- Record excerpts -
******
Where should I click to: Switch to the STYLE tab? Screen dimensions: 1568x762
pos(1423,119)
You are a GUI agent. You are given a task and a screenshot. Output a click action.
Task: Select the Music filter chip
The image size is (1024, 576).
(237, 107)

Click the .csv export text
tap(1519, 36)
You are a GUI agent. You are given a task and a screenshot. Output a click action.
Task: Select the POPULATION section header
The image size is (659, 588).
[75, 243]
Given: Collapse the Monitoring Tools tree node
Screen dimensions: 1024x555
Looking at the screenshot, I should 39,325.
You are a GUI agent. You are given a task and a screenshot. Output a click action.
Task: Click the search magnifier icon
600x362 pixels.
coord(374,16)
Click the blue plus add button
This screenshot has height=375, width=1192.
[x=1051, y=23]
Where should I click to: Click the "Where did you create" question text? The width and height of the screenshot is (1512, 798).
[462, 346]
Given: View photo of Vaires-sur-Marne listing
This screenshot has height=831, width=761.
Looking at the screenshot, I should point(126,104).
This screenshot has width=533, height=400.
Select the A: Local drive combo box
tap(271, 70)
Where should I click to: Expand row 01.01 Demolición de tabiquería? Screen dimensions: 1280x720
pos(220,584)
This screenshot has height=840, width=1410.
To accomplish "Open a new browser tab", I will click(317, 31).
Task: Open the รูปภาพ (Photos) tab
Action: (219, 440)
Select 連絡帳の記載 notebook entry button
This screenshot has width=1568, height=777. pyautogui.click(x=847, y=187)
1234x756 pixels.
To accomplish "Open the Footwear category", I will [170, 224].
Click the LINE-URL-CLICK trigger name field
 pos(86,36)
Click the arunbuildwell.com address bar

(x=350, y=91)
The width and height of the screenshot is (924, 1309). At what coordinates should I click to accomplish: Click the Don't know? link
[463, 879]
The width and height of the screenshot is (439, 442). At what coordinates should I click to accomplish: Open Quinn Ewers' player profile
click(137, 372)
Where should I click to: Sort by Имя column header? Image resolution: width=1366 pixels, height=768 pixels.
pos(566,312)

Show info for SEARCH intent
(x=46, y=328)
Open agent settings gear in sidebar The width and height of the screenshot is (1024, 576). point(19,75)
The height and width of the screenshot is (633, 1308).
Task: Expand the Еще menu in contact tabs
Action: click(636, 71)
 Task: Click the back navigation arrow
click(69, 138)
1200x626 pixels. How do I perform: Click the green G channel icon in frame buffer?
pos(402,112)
******
- Exercise objective -
Copy exactly the line that contains "The width and height of the screenshot is (439, 442)." and every line after it, up to and including the last line of the records.

- Task solution -
The width and height of the screenshot is (439, 442). At what coordinates should I click to accomplish: Open Quinn Ewers' player profile
click(137, 372)
Where should I click to: Sort by Имя column header? Image resolution: width=1366 pixels, height=768 pixels.
pos(566,312)

Show info for SEARCH intent
(x=46, y=328)
Open agent settings gear in sidebar The width and height of the screenshot is (1024, 576). point(19,75)
The height and width of the screenshot is (633, 1308).
Task: Expand the Еще menu in contact tabs
Action: click(636, 71)
 Task: Click the back navigation arrow
click(69, 138)
1200x626 pixels. How do I perform: Click the green G channel icon in frame buffer?
pos(402,112)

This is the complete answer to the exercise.